Instead of trying to be a 'photographer' why don't you simply be a 'snap shooter' and use the camera in full automatics. There will still be a few pitfalls even with this like how steady you hold the camera but if you get a run of good photos it should give you confidence in yourself and your gear. For people shots it probably has a face recognition mode which might be an option for you. When I bought a new camera recently, despite sixty years in this game, I set it to full automatic for the first days as I got the hang of it. Even in poor light auto ISO should adjust to keep things about right for you. Personally I now usually work at 400 ISO as I dislike autoISO and find it gives me an exposure to cope with most daylight situations.
Having found that the camera and you can take good shots then is the time to start playing with settings ... just one at a time to see what it will do for you in A or S mode [ Av or Tv] M is a long way down the track ...... otherwise the unlikely situation is back to the shop to check out the gear.
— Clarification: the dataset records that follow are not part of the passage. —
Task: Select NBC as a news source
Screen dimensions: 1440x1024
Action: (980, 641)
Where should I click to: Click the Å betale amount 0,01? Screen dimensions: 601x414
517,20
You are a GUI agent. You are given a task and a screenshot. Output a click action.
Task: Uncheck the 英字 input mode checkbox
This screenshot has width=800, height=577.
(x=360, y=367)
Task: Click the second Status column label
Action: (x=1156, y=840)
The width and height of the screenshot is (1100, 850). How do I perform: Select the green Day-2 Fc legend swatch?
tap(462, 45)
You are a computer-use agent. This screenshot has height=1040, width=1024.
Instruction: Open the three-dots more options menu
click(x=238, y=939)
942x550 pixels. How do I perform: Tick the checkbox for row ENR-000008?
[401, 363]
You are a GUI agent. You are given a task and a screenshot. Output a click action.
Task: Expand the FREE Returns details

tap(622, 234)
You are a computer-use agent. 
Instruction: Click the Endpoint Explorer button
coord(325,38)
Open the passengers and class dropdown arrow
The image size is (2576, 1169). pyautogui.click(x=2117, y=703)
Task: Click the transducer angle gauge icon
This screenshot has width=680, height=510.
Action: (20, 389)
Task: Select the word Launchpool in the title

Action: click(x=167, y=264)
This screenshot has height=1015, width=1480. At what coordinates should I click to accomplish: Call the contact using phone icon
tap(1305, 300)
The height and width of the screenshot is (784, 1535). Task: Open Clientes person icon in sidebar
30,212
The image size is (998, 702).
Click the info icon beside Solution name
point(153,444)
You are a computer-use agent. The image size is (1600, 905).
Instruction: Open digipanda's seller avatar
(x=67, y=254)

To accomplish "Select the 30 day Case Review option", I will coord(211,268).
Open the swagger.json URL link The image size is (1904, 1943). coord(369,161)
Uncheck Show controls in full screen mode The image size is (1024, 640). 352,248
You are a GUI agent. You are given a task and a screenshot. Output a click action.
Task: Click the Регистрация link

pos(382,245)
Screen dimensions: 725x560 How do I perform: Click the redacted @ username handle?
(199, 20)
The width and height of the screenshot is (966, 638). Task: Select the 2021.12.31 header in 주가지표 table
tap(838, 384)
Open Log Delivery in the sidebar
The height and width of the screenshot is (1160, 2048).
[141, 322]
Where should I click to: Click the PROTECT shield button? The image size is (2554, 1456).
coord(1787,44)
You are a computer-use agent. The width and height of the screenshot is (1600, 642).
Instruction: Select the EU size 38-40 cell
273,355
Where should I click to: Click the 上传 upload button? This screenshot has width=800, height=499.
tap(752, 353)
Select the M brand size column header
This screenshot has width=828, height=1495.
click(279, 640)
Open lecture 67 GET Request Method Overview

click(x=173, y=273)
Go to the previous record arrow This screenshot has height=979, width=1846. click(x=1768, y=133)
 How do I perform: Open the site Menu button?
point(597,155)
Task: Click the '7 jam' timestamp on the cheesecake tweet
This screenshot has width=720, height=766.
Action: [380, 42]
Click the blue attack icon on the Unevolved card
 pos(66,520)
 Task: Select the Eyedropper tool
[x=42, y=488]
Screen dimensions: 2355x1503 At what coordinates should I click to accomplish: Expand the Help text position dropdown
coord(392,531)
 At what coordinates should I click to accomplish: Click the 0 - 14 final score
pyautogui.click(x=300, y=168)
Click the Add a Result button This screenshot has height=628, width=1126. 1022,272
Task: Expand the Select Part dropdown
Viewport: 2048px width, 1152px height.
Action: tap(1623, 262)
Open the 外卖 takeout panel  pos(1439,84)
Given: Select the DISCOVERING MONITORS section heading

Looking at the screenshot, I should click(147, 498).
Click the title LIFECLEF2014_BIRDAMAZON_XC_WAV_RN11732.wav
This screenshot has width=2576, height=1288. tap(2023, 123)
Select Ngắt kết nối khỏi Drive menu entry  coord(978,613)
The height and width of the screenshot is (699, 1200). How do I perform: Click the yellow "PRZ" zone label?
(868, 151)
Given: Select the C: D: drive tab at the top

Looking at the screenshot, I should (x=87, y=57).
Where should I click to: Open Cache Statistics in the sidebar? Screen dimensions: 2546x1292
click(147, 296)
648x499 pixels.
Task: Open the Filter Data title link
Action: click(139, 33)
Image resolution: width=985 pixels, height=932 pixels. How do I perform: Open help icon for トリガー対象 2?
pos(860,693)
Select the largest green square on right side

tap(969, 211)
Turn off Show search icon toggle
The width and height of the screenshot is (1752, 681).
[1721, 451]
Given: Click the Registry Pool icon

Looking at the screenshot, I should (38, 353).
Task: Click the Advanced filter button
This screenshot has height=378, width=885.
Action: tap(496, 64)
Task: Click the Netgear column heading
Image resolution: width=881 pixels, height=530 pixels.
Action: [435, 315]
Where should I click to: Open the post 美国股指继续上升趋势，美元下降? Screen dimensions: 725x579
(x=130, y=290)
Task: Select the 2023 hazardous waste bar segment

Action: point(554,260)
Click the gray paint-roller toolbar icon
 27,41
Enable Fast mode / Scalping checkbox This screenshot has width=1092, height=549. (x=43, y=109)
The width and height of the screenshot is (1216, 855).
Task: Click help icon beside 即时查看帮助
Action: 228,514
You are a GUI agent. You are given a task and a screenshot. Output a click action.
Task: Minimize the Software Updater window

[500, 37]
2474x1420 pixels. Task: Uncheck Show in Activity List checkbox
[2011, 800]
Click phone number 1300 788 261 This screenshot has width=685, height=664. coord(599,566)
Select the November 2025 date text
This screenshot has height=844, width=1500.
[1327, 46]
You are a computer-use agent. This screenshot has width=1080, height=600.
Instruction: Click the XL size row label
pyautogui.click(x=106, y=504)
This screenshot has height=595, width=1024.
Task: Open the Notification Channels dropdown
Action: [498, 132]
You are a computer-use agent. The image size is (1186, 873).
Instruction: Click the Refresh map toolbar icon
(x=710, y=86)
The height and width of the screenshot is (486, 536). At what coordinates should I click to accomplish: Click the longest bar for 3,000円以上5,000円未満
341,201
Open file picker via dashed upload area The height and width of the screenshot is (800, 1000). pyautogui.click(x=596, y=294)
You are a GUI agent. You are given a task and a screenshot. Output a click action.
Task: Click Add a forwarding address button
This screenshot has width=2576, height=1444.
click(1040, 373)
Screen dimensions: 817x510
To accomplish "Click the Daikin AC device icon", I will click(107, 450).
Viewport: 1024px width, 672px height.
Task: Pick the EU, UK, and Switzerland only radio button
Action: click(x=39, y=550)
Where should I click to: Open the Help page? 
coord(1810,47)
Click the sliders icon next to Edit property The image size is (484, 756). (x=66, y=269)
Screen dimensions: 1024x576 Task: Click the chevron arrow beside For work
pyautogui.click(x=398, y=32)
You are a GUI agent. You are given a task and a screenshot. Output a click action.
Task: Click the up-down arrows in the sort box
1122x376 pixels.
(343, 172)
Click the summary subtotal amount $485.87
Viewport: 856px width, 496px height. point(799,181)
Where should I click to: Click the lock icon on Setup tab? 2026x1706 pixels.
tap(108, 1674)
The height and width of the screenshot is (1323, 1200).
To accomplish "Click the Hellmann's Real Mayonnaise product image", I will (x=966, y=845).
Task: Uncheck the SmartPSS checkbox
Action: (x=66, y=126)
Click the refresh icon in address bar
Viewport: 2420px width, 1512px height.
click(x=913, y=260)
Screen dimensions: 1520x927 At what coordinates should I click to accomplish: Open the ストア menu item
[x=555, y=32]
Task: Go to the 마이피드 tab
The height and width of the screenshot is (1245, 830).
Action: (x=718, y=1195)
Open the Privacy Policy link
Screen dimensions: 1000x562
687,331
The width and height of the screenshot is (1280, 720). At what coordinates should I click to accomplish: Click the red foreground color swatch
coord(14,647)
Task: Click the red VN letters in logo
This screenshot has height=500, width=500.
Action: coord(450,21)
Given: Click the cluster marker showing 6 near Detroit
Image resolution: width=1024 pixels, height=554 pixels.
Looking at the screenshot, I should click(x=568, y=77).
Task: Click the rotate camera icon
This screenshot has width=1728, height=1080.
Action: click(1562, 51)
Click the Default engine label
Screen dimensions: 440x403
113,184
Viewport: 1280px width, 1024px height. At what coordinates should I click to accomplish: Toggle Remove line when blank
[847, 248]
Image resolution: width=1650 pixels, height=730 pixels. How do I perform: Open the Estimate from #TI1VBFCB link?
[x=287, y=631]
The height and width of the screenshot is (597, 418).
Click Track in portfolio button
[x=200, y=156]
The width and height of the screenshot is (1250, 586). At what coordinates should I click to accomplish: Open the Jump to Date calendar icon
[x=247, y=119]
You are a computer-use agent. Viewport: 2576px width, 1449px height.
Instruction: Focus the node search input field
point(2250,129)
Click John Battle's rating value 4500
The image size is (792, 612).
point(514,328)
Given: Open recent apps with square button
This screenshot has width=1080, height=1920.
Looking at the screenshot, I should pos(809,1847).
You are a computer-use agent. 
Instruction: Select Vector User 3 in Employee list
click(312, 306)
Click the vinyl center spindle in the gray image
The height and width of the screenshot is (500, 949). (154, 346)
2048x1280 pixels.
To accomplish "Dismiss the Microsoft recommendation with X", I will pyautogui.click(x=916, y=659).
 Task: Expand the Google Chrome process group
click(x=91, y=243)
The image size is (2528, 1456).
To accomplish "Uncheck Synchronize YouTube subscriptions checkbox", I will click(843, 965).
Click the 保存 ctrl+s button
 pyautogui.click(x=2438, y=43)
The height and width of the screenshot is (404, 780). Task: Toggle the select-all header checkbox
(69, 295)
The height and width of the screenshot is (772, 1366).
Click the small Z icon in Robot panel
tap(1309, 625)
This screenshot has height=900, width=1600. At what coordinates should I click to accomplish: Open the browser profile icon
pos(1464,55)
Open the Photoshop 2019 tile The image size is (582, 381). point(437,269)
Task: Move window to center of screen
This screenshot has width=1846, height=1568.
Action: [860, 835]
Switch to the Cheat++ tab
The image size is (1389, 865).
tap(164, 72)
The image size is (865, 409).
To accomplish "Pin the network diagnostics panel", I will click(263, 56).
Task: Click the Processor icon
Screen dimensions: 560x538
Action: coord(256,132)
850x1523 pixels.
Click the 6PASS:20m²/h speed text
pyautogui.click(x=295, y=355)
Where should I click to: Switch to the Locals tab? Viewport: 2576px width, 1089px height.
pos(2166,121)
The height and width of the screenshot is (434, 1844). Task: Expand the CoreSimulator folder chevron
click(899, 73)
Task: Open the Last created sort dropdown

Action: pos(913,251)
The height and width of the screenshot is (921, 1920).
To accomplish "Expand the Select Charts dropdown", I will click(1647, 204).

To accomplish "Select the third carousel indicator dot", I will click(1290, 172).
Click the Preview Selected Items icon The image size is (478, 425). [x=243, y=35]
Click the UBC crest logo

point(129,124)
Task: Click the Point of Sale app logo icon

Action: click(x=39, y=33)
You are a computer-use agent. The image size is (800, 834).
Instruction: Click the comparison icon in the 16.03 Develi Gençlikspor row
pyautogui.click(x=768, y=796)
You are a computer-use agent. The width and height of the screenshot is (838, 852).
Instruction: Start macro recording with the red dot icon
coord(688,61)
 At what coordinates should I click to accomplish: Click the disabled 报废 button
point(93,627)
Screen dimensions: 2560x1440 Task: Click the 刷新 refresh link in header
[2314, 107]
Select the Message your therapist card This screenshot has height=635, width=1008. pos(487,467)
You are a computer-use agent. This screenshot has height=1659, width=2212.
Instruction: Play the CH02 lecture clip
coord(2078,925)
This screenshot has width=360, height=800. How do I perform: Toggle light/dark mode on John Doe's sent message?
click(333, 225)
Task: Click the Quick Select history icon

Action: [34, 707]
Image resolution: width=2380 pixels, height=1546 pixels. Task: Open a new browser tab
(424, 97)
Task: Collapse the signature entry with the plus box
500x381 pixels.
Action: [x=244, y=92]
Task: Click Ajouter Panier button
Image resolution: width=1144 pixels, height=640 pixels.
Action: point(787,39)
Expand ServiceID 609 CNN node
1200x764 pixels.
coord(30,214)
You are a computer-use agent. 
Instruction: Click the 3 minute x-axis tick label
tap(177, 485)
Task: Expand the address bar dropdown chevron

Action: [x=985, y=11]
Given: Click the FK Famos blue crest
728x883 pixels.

I hesitate to suggest this but it comes down to the 'photographer v. snapshooter' with regard to you trying to put the background out of focus with a large aperture but if you have a reasonably good editor it is so easy to do this in PP I never bother about trying to do it in-camera. I simply duplicate the file, blur the top copy/layer and then erase from it the areas I want to be sharp by revealing the sharp version underneath. Paint.Net or GIMP will do this for you and both are free downloads. Here at PN experienced photographers have told us they normally take portraits at f/5.6 to f/8. Further to Simon H ....imagine how much less DoF at wider apertures :-(
I have an f/1.4 lens but I cannot remember ever using it at that aperture.
For flash you should find the camera has a wonderful brain and will work it out for you if you use the 'on-board' and if when you find it is a bit strong go into the menu and cut the strength back, mine is usually set to minus one stop. The only drawback is that if people are looking directly at the camera you could get red-eye and the camera probably has a setting for this where it fire of several low flashes ahead of taking the photo to make the subject close their pupils. Although I discovered how to do syncro-sunlight work way back when it first became viable [ 1950's ] these days I leave it up to the camera and its on-board.
I used to be a photographer but these days I am happy to be a snap-shooter leaving as much as possible to the camera and I just pick the shots which really is what being a photographer is all about.